In this special issue introductory article, we analyze the key areas in this field that can benefit most from AI and intelligent systems now and in the future. We also identify new opportunities for cross-fertilization between power systems and energy markets and intelligent systems researchers.
Power system experts are fully aware that there is a risk of degradation with increasingly complex power systems. The power grid is a physical infrastructure with specific constraints. Although reliability is a key requirement, the complexity of power grids and the potential cascading events combining natural and human causes can lead to catastrophic failures. Several severe incidents have already occurred, such as the 14 August 2003 blackout in the US; the 4 October 2006 quasi-blackout that affected nine European countries; and the 10 November 2009 Brazilian blackout that affected 70 million people in 18 states, including the major southern cities of São Paulo and Rio de Janeiro.

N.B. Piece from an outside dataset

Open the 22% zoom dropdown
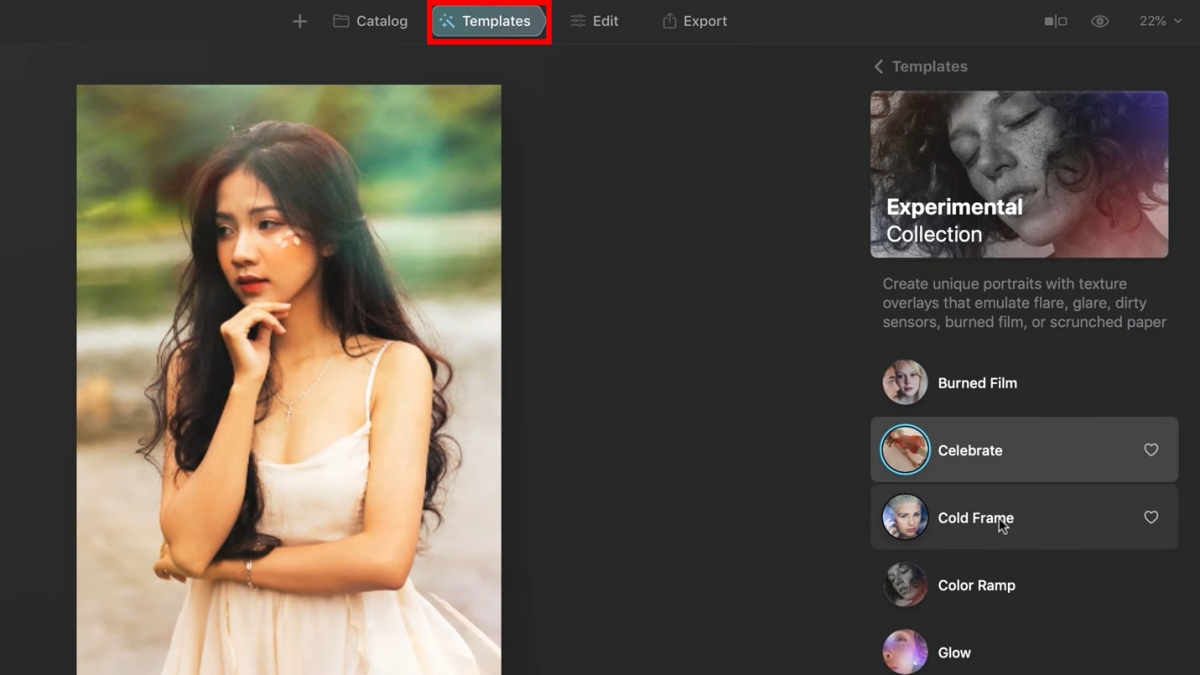(x=1159, y=21)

Thus, practical power system engineering and energy market problems require logic reasoning, heuristic search, perception, and the ability to handle uncertainties. 1–2
This environment creates an opportunity for cross-fertilization between power systems and energy markets researchers and new developments of AI. AI and intelligent systems are potentially powerful tools to provide new solutions where other computer technologies are insufficient. Intelligent systems are natural decision-support tools for planning, operation, maintenance, market monitoring, and risk management. This new generation of technologies must combine the technical operation of the power grid with the trading activities of electricity markets.
More specifically, intelligent systems can be most fruitful in the power and energy systems domain in several key problems areas: 3
• Alarm processing, diagnosis, and restoration. Expert systems and other knowledge-based systems have been used to address alarm processing, diagnosis, and restoration support at both the dispatch and control-center levels and the substation and generation-plant levels. When data and information concerning numerous events covering a large set of foreseen cases are available, an artificial neural network can be designed and trained with good results. The power industry trains control-center operators using software simulators, and some have experimented with intelligent tutoring systems.

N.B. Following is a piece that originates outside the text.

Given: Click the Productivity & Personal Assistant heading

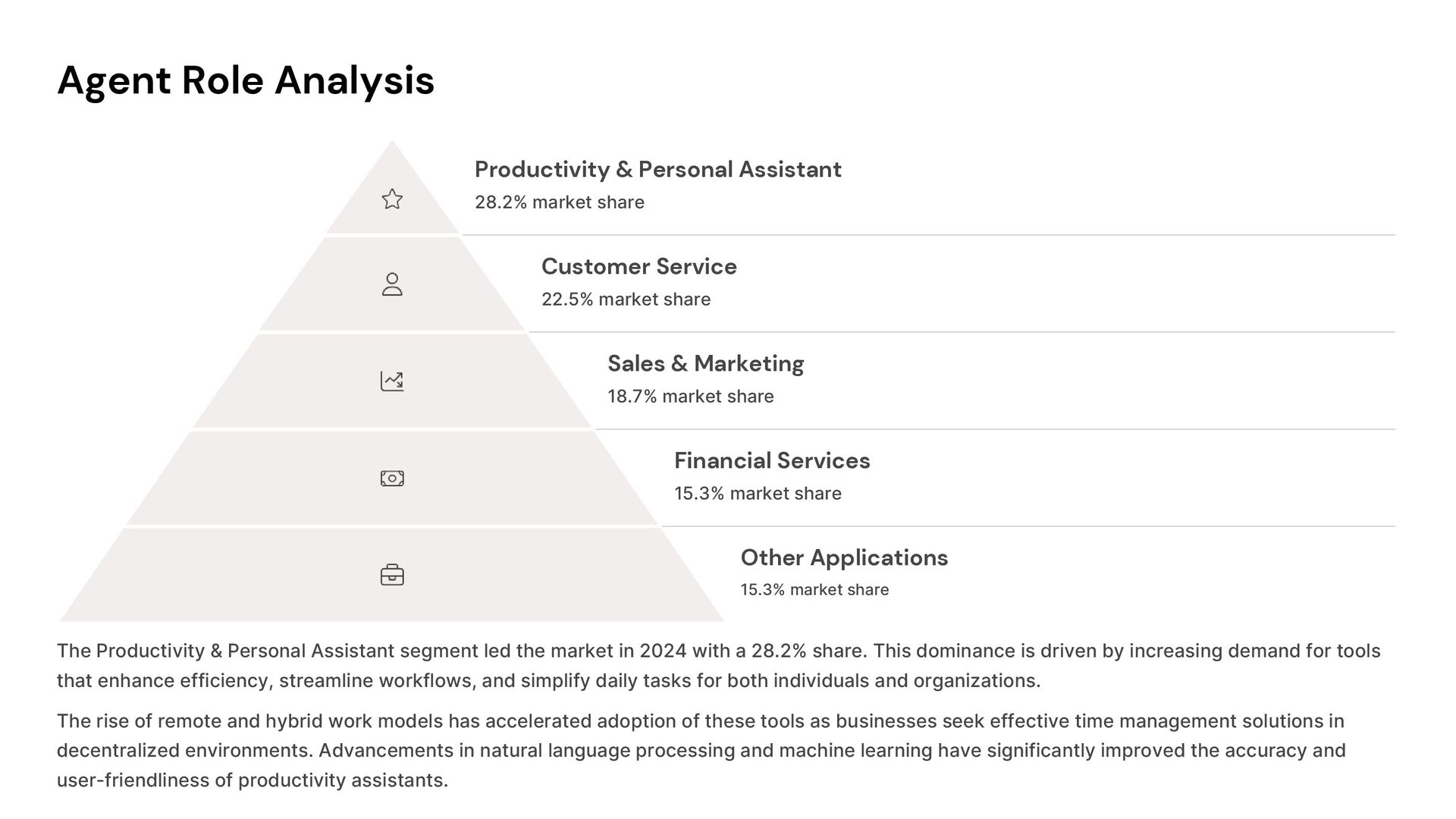Looking at the screenshot, I should 658,169.
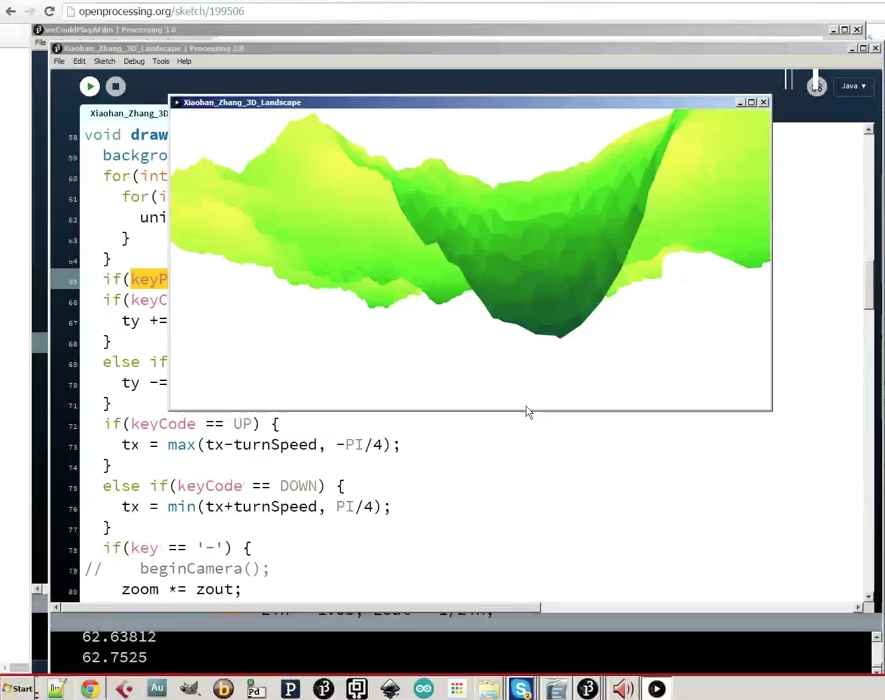
Task: Click the browser reload button
Action: click(49, 11)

• Forecasting. The level of load demand determines the amount of energy supply from power plants. Neural networks have been extensively used for forecasting tasks. They have also been used in price forecasting for electricity markets, primarily combined with fuzzy logic.
• Security assessment. Security assessment evaluates a power system's ability to face a set of contingencies in static and dynamic situations. Pattern recognition methods and artificial neural networks have been developed to meet these challenges.
• Planning and scheduling. These techniques are necessary in electrical networks and generation expansion planning as well as for several operation problems, such as unit commitment, optimal dispatch, hydro-thermal coordination, network reconfiguration, and maintenance scheduling. The techniques frequently used to solve these problems are computational intelligence and bioinspired techniques, including artificial neural networks, fuzzy systems, genetic algorithms, simulated annealing, tabu search, swarm intelligence, and ant colonies.
• Energy markets. While power-system engineering deals with the technical aspects of the grid, energy markets take into account the economic perspective of the power industry. Multiagent system, machine learning, data mining, and game theory techniques are used in solving problems in energy markets.
Although the connection between intelligent systems and power systems and energy market researchers is beneficial for both communities, thus far, power and energy applications have not been very visible at AI or intelligent system events or in journals. Nevertheless, the power and energy scientific community have developed various applications of computational intelligence methods. Table 1
lists the AI techniques, type of problems, and application areas in power and energy fields for the articles submitted to this special issue, which give a good sampling of the state-of-the-art work in the area.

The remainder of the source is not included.